## [RECORDED INFORMATION]
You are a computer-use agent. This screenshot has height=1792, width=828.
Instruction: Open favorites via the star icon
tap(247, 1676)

* * *

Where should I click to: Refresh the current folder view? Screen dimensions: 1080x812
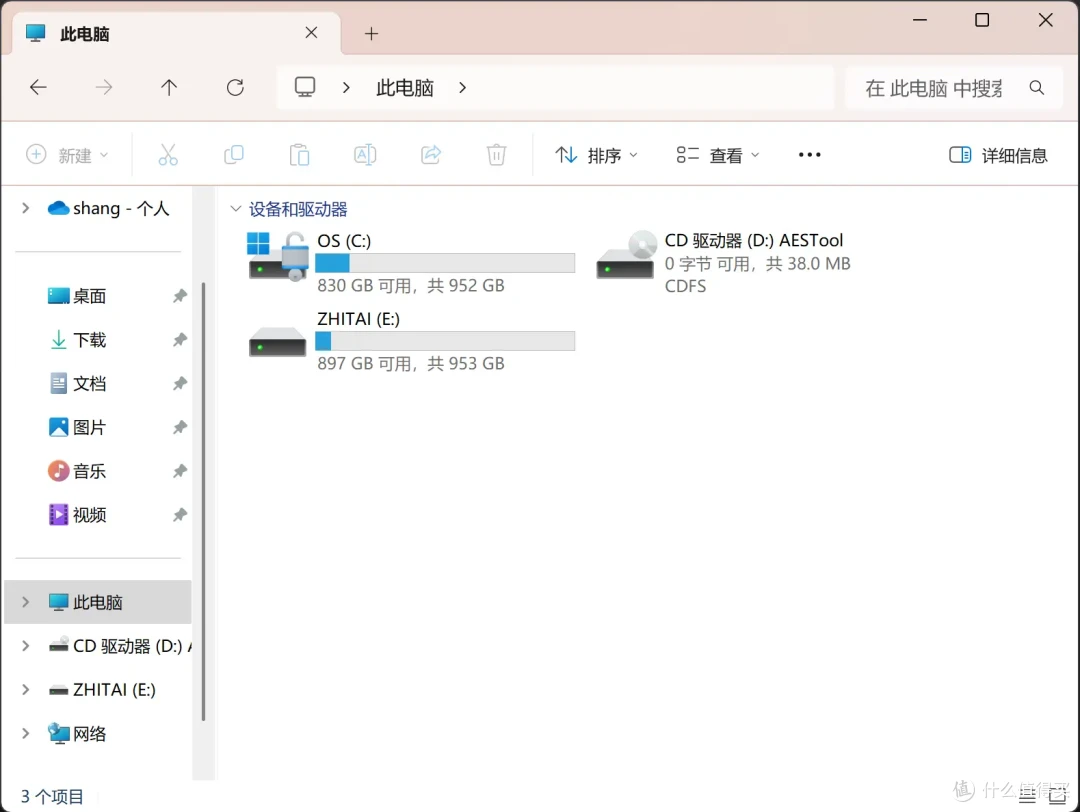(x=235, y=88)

## [STATED TASK]
Reproduce the data from the line containing "You are a computer-use" through the line containing "tap(247, 1676)", inclusive, swapping "star icon" for "bookmark icon" and leaving everything else untouched.

## [EXERCISE SOLUTION]
You are a computer-use agent. This screenshot has height=1792, width=828.
Instruction: Open favorites via the bookmark icon
tap(247, 1676)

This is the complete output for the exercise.